*** Begin section ***

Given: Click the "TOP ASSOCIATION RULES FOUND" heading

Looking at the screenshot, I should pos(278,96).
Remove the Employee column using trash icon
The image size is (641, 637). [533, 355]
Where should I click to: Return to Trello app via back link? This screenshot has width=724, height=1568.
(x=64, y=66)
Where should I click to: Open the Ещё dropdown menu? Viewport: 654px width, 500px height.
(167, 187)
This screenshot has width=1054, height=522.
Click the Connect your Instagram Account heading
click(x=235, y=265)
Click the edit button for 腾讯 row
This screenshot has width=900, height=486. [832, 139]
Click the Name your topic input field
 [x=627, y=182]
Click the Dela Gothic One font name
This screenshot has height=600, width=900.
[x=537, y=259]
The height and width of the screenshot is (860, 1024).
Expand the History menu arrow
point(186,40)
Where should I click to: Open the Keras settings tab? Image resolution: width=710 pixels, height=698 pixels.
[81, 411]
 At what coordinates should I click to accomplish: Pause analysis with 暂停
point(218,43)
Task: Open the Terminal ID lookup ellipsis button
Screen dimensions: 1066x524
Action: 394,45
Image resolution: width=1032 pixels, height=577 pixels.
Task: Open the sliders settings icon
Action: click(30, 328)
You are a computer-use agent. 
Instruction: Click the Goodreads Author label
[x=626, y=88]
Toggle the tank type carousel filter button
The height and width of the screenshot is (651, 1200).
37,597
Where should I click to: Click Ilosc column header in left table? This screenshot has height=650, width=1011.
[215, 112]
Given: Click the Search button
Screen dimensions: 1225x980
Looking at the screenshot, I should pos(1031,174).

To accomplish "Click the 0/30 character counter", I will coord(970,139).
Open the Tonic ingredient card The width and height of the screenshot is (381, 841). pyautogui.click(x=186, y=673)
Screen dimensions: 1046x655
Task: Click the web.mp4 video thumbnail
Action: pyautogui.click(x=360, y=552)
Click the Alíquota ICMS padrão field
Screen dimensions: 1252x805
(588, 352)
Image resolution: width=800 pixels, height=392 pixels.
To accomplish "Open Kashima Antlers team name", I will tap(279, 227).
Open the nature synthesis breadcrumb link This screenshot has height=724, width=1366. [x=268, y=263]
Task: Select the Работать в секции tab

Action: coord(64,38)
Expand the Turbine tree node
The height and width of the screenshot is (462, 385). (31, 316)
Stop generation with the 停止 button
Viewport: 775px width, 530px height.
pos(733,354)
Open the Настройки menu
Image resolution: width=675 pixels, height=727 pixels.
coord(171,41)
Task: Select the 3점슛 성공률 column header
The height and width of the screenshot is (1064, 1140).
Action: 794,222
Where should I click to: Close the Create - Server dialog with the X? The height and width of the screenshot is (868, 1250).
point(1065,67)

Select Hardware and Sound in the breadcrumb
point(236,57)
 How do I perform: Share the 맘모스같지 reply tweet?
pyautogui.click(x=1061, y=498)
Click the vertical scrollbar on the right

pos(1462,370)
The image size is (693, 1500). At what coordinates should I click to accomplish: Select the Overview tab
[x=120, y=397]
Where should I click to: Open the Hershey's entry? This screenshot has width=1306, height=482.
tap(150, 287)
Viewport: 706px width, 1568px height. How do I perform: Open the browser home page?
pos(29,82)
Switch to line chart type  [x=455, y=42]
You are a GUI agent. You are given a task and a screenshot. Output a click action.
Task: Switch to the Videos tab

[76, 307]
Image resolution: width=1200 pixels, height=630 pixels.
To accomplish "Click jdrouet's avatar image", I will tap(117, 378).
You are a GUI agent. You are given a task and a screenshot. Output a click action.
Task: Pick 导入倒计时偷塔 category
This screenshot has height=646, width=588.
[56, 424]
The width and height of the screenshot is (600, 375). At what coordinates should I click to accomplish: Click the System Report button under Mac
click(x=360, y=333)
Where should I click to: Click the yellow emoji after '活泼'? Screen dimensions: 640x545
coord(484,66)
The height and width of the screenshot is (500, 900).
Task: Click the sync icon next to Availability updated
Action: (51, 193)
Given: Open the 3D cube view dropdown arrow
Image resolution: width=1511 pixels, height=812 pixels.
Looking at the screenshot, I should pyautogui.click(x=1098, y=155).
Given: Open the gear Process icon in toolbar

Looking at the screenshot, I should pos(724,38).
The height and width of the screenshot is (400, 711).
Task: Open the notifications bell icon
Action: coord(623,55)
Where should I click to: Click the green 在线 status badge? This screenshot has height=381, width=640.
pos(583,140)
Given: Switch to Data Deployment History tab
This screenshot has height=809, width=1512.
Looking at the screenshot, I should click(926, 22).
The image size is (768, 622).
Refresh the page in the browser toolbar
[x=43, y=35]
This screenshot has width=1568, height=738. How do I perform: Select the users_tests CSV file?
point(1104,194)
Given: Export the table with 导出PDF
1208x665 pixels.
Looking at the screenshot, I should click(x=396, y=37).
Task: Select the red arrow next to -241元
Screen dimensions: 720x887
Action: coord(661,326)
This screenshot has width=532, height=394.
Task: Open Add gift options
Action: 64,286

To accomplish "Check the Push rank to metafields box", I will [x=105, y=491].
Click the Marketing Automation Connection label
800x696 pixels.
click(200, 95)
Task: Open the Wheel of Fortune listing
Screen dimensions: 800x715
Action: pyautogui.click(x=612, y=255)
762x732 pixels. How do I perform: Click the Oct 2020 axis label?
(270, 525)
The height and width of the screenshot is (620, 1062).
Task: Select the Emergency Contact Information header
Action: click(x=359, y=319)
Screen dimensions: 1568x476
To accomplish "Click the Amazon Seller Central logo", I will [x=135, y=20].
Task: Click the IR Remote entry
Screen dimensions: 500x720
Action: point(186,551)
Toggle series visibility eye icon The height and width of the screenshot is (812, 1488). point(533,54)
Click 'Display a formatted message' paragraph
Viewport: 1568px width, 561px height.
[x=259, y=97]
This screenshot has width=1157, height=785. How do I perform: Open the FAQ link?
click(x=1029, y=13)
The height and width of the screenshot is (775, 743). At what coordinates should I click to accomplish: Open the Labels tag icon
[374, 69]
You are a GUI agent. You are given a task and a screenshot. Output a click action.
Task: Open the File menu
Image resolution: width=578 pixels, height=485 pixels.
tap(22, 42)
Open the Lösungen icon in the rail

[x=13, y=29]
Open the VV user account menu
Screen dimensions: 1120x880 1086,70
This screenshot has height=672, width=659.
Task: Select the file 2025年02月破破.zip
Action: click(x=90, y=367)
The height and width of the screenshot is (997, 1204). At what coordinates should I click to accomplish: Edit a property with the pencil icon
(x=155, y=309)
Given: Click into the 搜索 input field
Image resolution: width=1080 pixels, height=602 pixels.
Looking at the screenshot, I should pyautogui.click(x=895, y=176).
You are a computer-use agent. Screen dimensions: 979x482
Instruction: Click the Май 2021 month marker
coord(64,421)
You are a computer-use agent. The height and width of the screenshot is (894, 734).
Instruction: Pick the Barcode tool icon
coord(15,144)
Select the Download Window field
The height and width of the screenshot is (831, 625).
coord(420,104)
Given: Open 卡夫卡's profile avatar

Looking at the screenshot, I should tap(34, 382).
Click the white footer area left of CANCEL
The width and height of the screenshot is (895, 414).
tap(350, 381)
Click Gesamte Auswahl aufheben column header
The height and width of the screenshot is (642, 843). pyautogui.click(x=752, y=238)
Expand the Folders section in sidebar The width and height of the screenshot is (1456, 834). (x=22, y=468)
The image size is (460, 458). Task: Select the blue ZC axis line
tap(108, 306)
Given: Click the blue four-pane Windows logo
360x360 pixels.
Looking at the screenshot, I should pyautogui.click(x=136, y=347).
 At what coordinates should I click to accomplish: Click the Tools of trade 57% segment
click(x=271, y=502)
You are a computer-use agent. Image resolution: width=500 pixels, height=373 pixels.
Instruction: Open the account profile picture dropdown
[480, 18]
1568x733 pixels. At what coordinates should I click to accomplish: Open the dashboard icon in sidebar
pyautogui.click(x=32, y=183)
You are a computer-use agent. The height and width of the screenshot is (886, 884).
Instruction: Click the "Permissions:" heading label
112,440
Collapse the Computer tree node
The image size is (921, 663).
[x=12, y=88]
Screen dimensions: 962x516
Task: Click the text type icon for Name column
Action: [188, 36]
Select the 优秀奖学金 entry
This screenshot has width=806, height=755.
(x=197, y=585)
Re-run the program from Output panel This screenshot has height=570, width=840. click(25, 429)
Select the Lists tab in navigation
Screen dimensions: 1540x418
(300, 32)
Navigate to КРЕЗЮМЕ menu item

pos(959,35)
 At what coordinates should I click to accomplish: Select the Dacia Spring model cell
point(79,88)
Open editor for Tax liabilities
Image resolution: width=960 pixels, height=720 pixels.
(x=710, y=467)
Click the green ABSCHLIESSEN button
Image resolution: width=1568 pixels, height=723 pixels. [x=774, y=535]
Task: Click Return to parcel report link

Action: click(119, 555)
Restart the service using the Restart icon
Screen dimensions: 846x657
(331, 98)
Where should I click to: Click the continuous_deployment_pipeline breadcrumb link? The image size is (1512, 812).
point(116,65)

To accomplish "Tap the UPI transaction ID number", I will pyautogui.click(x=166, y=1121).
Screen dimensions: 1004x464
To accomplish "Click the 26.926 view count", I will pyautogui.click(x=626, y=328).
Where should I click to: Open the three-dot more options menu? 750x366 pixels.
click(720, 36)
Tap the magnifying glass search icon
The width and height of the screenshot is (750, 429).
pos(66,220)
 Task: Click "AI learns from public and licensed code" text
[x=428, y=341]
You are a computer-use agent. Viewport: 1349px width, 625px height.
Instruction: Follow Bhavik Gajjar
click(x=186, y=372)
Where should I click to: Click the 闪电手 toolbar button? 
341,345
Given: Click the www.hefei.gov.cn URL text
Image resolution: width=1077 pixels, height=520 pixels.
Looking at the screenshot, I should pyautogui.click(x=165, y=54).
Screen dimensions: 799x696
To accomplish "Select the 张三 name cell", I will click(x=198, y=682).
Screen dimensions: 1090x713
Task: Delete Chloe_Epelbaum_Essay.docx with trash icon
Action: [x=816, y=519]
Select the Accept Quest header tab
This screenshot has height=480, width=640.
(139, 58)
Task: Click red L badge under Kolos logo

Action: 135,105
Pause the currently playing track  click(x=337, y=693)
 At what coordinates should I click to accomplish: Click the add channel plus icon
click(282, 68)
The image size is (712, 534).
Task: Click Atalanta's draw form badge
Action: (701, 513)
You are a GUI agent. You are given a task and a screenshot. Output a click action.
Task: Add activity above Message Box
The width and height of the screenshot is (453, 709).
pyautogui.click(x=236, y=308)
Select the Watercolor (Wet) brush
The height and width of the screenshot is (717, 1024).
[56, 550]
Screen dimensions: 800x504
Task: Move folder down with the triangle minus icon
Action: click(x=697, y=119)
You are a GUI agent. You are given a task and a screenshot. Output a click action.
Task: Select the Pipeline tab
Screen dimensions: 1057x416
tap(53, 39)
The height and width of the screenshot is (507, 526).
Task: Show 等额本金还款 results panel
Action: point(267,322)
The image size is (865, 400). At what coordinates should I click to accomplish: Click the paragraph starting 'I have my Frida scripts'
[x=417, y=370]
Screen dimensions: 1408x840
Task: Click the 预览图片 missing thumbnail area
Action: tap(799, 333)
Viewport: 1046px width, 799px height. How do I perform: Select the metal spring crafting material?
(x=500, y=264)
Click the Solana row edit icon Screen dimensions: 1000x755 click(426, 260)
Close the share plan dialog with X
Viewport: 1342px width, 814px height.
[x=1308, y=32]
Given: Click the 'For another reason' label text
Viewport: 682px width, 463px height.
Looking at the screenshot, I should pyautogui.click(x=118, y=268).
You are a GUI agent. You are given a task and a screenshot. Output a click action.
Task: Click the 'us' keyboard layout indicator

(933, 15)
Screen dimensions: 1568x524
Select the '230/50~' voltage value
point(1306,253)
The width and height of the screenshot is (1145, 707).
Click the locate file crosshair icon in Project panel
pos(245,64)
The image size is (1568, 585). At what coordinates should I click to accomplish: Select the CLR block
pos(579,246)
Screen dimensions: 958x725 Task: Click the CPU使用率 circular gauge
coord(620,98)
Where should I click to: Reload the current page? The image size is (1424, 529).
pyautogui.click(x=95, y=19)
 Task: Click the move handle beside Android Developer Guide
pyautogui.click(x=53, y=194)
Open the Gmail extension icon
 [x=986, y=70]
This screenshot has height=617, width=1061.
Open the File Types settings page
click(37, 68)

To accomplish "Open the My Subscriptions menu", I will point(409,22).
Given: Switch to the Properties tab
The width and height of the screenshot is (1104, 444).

*** End section ***

WHAT YOU HAVE TO DO: In the entries above, the lines from the one bearing "1568x733 pixels. At" up to and including the one bearing "Screen dimensions: 1004x464" should be transcribed exactly; no other line is wanted.

EXERCISE OUTPUT:
1568x733 pixels. At what coordinates should I click to accomplish: Open the dashboard icon in sidebar
pyautogui.click(x=32, y=183)
You are a computer-use agent. The height and width of the screenshot is (886, 884).
Instruction: Click the "Permissions:" heading label
112,440
Collapse the Computer tree node
The image size is (921, 663).
[x=12, y=88]
Screen dimensions: 962x516
Task: Click the text type icon for Name column
Action: [188, 36]
Select the 优秀奖学金 entry
This screenshot has width=806, height=755.
(x=197, y=585)
Re-run the program from Output panel This screenshot has height=570, width=840. click(25, 429)
Select the Lists tab in navigation
Screen dimensions: 1540x418
(300, 32)
Navigate to КРЕЗЮМЕ menu item

pos(959,35)
 At what coordinates should I click to accomplish: Select the Dacia Spring model cell
point(79,88)
Open editor for Tax liabilities
Image resolution: width=960 pixels, height=720 pixels.
(x=710, y=467)
Click the green ABSCHLIESSEN button
Image resolution: width=1568 pixels, height=723 pixels. [x=774, y=535]
Task: Click Return to parcel report link

Action: click(119, 555)
Restart the service using the Restart icon
Screen dimensions: 846x657
(331, 98)
Where should I click to: Click the continuous_deployment_pipeline breadcrumb link? The image size is (1512, 812).
point(116,65)

To accomplish "Tap the UPI transaction ID number", I will pyautogui.click(x=166, y=1121).
Screen dimensions: 1004x464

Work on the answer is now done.